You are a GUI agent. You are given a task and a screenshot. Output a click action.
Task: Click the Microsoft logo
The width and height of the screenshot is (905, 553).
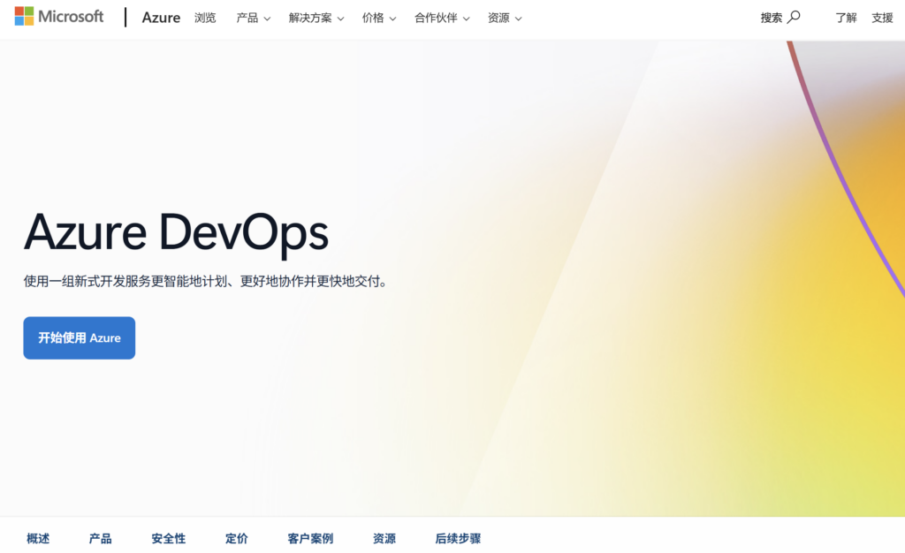click(x=59, y=16)
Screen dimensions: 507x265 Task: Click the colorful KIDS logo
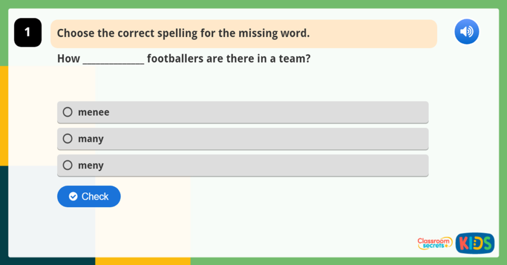(474, 243)
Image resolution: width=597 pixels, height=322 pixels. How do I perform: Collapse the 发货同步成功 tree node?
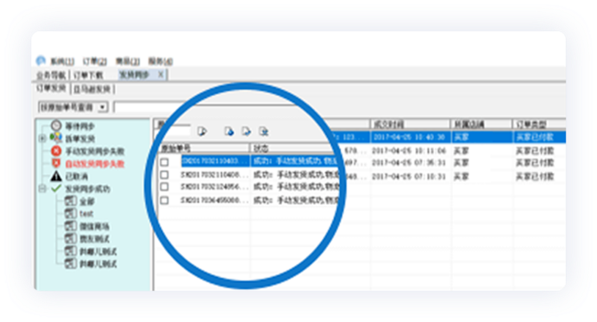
-------
YOUR INSTRUCTIONS: None of the pictures should be reproduced; all other material above must be set down exactly.

COMPLETED EXERCISE:
You are a GUI agent. You are given a task and a screenshot. Output a click action.
Task: Click the Microsoft logo
The width and height of the screenshot is (905, 553).
click(x=59, y=16)
Screen dimensions: 507x265 Task: Click the colorful KIDS logo
(474, 243)
Image resolution: width=597 pixels, height=322 pixels. How do I perform: Collapse the 发货同步成功 tree node?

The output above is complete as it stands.